How many varyings am really using?

NVidia Quadro 3400 FX
driver = 71.89

I have GL_MAX_VARYING_FLOATS_ARB = 32. For float, vec2, vec3, or vec4, I would expect to use 1, 2, 3, or 4 varying floats, respectively. However, it appears that I use up 4 varying floats by using any of these data types. I am running out of varying floats way too fast.

I haven’t found any profiling utility that tells me if this is correct or not. Is this a known bug or am I just insane?

It is the expected behavior of most hardware to count any non-matrix value as 4 floats, and each row of a matrix takes 4 floats. Though, technically, if they tried to be the slightest bit smart or clever about it, it wouldn’t have to…

Any idea why they do it that way? Or is there any literature on it anywhere?

Any idea why they do it that way?
my guess it’s to keep things optimal for parallel computation, avoid swizzles, and perhaps to simplify the compiler at this stage in the game.

The solution is to bunch them together :

varying vec3 normal;
varying float distance;

becomes

varying vec4 normal_distance;

Did some nvidia document discourage this? Maybe it’s in the gpu programming guide.

The solution is to bunch them together
No, the actual solution is for hardware vendors to get off their butts and do this for us. We shouldn’t have to do it. It’s a high-level language; it can abstract stuff like that away easily enough.

I’m sort of surprised hardware vendors don’t do this for us already. All the hardware I have here at work seems to have 32 varying floats, which really isn’t enough to be wasting any. It’s easy to use them up with a moderately complex shader.

Originally posted by V-man:
[b]The solution is to bunch them together :

varying vec3 normal;
varying float distance;

becomes

varying vec4 normal_distance;

Did some nvidia document discourage this? Maybe it’s in the gpu programming guide.[/b]
Well it is good solution if you want save one float varying, but it is bad if you want to encode four vec3’s in 3*vec4.

yooyo

Of course, I agree with you Korval.
I had to use this solution myself a few times to avoid multipass.

Tip: if you are using texcoord for your 2D texture, you might want to do this

gl_TexCoord[0].xy = gl_MultiTexCoord0.xy;

and the zw is free for a vec2!

No, the actual solution is for hardware vendors to get off their butts and do this for us. We shouldn’t have to do it. It’s a high-level language; it can abstract stuff like that away easily enough.
I believe this is a vendor specific problem, 3Dlabs Realizm cards advertise 64 scalar varyings and these can be any combination of floats, vec2, vec4s, etc.

The solution is to bunch them together :
NO! Shaders should be programmed intuitively, with best practices when possible. If you are writing shader(s) to work on across graphics cards from multiple vendors, workarounds such as this should not be generically used. Your application can query for the vendor string and send the correct shader for one and the shader containing a workaround for the other. Doing things like packing multiple variables into a single vec4 could hinder performance, and it potentially prevents the compiler from optimizing the shader to its fullest extent.

gl_TexCoord[0].xy = gl_MultiTexCoord0.xy;
Again, it is much better to write your code intuitively:

varying vec2 textureCoord;
. . . 
textureCoord = gl_MultiTexCoord0.xy;

If you’re writing software with shaders to work across platforms, write them in a portable manner, if a particular vendor requires a workaround - provide a shader for this purpose, for that vendor’s product, and send a shader written with best practices to those cards that support it.
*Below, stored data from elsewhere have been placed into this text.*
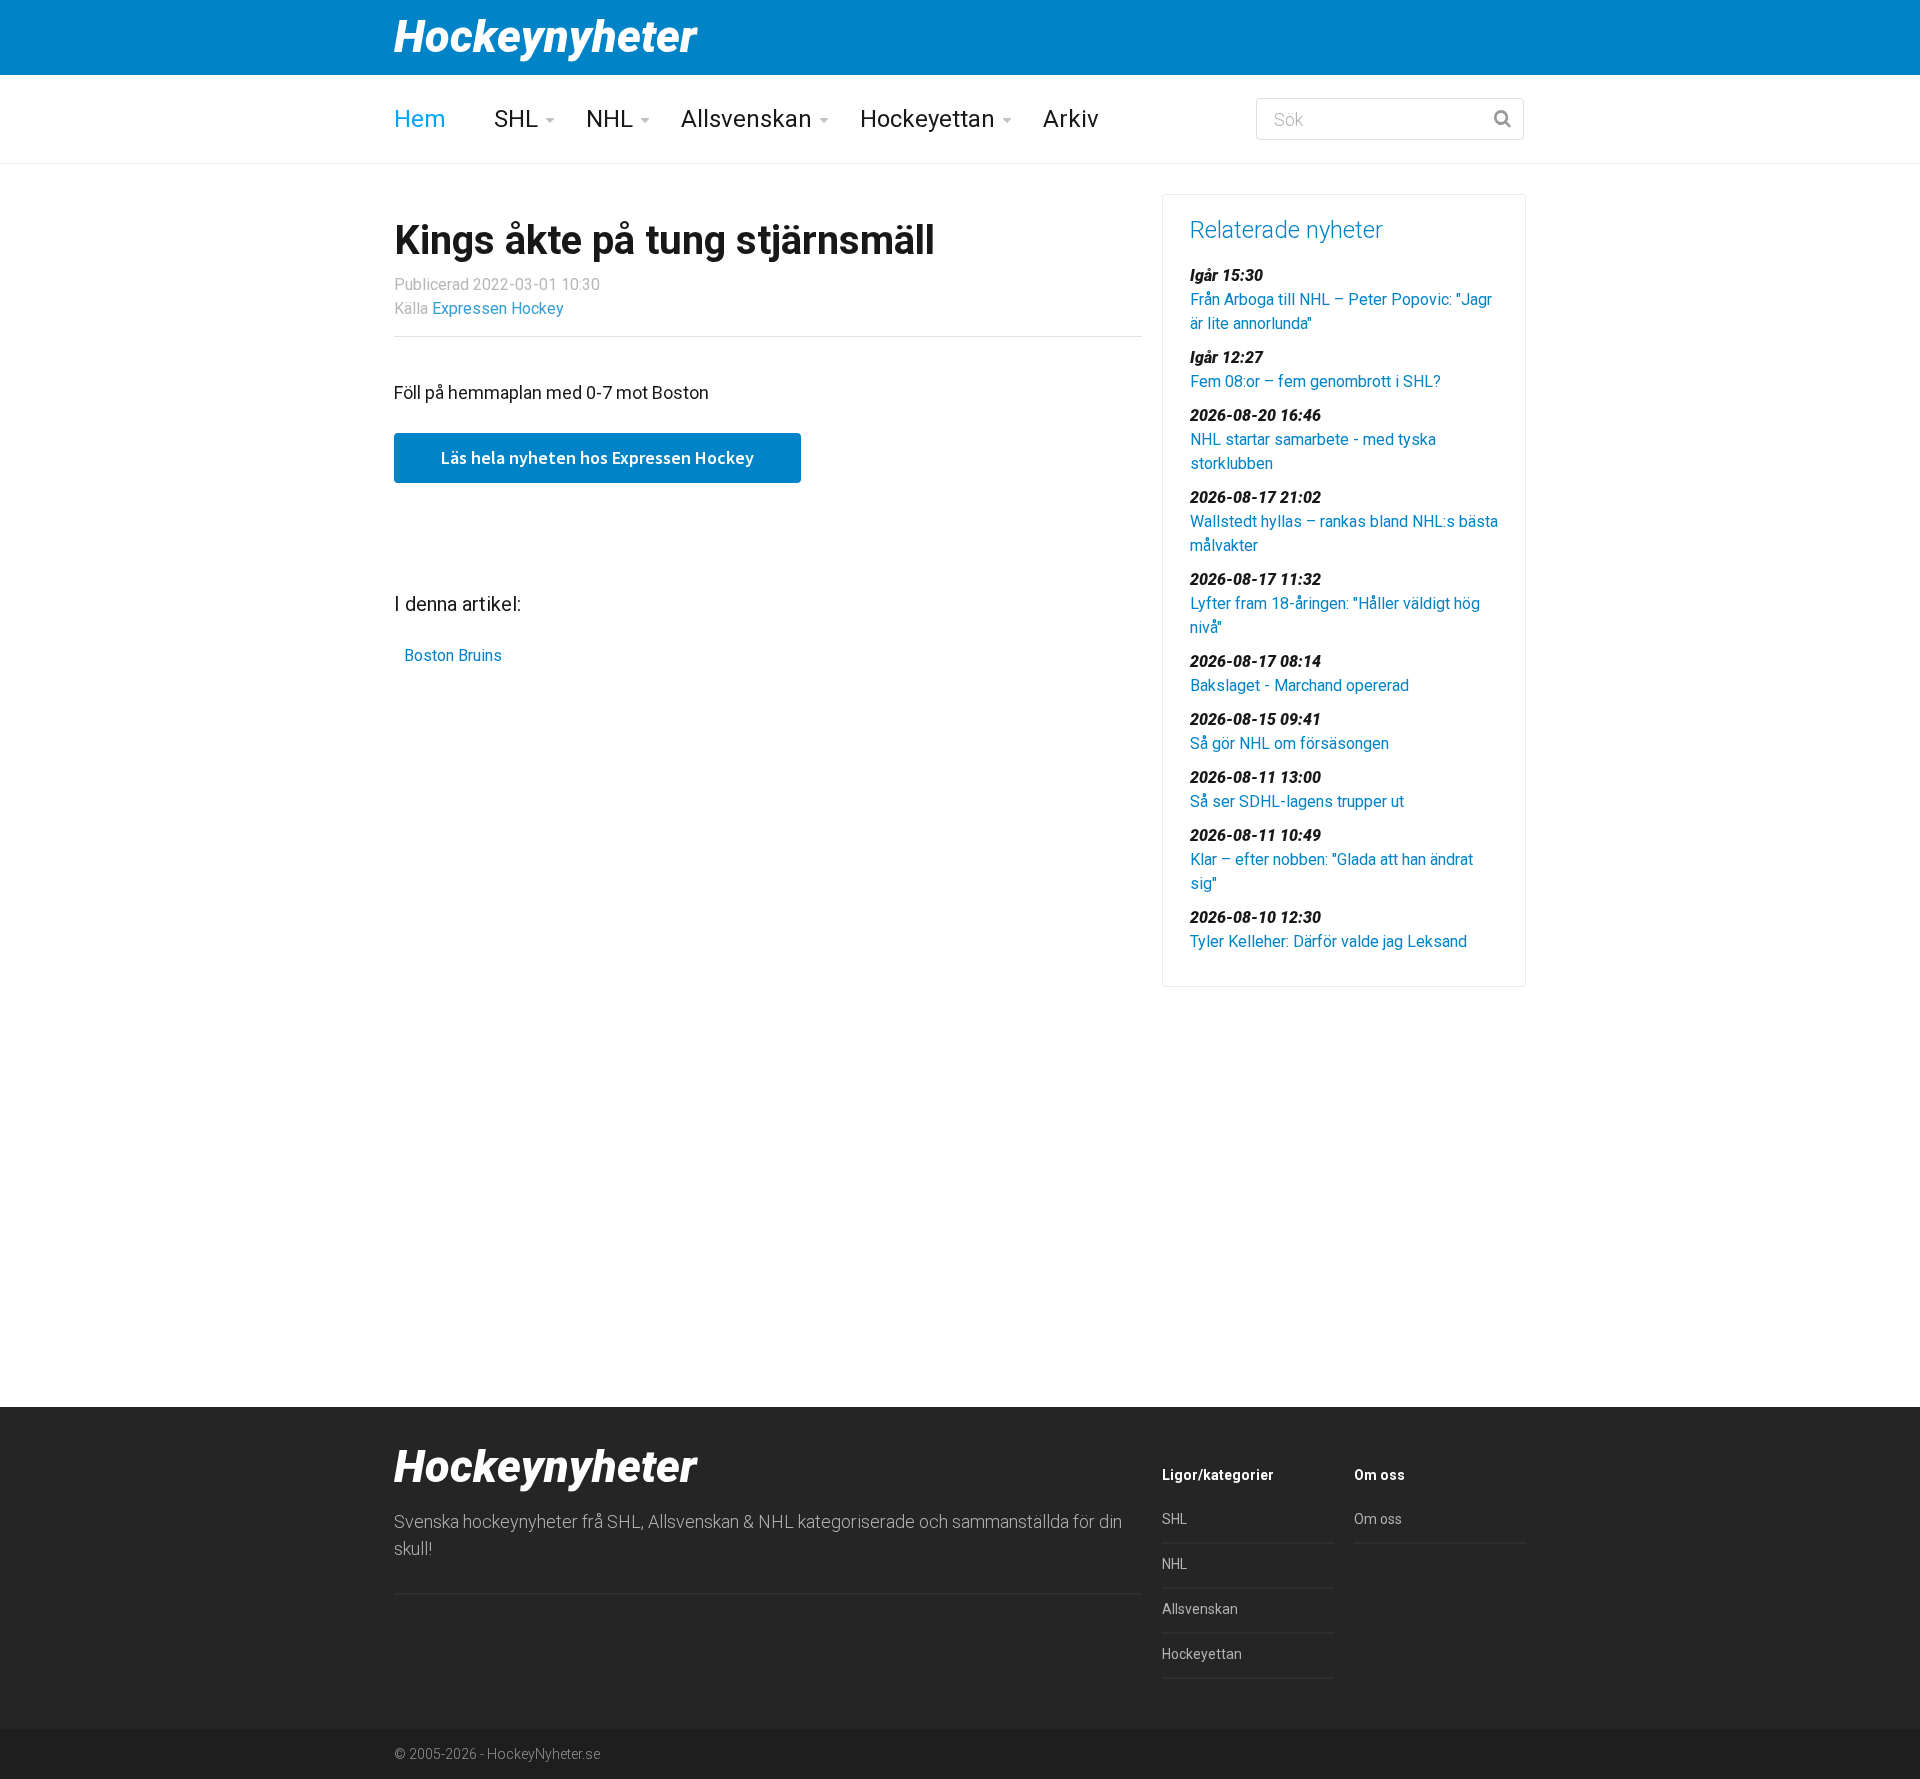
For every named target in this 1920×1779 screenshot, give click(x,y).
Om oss (1378, 1519)
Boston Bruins (453, 655)
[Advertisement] (1344, 1157)
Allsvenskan (746, 119)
Agreed. Putting this workaround in my shaders proved to be fairly painful. I hope other vendors follow your lead and give us all the varyings we thought we paid for soon :slight_smile:

I believe this is a vendor specific problem, 3Dlabs Realizm cards advertise 64 scalar varyings and these can be any combination of floats, vec2, vec4s, etc.
Yes, but nobody cares about 3DLabs hardware :wink:

If you’re writing software with shaders to work across platforms, write them in a portable manner, if a particular vendor requires a workaround - provide a shader for this purpose, for that vendor’s product, and send a shader written with best practices to those cards that support it.
And how are you supposed to know? Keep adding varyings until it breaks, and then present a substitute shader? Test on every hardware before releasing code? Bah. I prefer having implementers fix their compilers than having us do it ourselves, but I also happen to live in a world where implementers aren’t willing to fix this problem. So, we do what we must for the greatest good.

I like my code to be bullet-proof and not to die or fail or fall to some wierd path just because of a driver screwup.